Abstract
All isolates of Bacillus anthracis have been found to be genetically homogeneous and are considered to have arisen from a common clone derived from B. cereus. Major virulence factors are the protective antigen (PA), the edema toxin (ET), the lethal toxin (LT) and the poly-D-glutamic capsule. The plasmid pXO1 carries the noncontiguous toxin genes pagA, cya, and lef that encode the PA, ET, and LT proteins respectively. The capsule is produced at 37 °C but not at temperatures below 28 °C and only under condition of elevated CO2. The plasmid pXO2 encodes the contiguous genes capBCA for capsule synthesis in addition to acpA which is a capsule gene activator. The gene acpA carried by the pXO2 plasmid encodes a positive trans-acting protein involved in the bicarbonate-mediated regulation of capsule synthesis. Molecular techniques used to distinguish isolates of B. anthracis include variable number tandem repeat (VNTR) loci, single nucleotide repeat (SNR) analysis, amplified fragment length polymorphism analysis (AFLP), random amplified polymorphic DNA (RAPD) analysis, multilocus sequence typing (MLST), and long-range repetitive element-PCR (LR REP-PCR), in addition to whole genome typing. Molecular techniques used for detection of B. anthracis include conventional PCR and real-time PCR and those used for detection and characterization include DNA microarrays and pulsed-field gel electrophoresis (PFGE).
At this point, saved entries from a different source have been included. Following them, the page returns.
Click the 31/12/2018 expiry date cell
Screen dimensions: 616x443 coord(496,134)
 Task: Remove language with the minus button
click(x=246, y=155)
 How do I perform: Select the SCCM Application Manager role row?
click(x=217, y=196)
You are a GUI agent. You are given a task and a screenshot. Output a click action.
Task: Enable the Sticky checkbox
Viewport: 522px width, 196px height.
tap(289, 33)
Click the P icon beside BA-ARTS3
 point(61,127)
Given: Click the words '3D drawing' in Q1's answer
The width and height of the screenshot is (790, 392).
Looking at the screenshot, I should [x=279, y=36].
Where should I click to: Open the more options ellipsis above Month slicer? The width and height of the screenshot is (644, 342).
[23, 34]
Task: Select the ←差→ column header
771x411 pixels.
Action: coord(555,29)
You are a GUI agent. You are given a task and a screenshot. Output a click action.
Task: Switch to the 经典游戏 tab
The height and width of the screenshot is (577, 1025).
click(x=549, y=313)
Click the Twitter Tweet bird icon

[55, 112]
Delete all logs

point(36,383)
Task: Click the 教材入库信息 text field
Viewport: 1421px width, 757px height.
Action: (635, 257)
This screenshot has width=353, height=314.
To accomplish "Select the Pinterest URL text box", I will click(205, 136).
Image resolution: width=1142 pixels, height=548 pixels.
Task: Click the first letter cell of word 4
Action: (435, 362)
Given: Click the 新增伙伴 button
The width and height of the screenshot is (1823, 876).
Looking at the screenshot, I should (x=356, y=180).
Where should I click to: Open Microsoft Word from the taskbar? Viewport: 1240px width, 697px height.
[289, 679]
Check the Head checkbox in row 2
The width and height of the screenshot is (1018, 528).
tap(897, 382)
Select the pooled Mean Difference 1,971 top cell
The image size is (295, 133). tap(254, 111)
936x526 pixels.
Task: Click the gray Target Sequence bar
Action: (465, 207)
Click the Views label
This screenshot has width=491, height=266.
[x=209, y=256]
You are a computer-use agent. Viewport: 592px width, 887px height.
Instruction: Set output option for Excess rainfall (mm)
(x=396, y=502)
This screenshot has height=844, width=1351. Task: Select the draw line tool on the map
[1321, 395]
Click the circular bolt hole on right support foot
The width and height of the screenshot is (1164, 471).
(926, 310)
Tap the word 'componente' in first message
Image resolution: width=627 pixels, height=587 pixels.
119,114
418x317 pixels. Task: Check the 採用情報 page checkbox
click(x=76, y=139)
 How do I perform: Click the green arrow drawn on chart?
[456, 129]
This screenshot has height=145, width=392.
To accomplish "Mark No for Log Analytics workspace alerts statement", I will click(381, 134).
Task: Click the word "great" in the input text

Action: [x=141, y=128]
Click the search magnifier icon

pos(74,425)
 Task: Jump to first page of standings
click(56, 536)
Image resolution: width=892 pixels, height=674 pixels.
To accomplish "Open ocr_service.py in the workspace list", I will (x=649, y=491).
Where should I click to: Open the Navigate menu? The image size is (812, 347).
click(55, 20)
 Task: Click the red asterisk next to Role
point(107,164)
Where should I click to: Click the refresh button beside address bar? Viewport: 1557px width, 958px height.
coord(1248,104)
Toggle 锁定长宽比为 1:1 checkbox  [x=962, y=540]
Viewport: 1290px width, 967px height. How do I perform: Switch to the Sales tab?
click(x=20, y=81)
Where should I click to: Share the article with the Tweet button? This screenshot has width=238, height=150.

Keywords: Genetic diversity; molecular typing; phenotypic characteristics; plasmid pXO1; Chinese isolates; plasmid pXO2; capsule genes; poly-D-glutamic acid; PCR primers; protective antigen; lethal toxin; edema toxin; CO2 induced capsule; VNTR loci; SNRs; AFLP; RAPD, MLDT; LR REP-PCR, conventional & real-time PCR; forensic microbiology.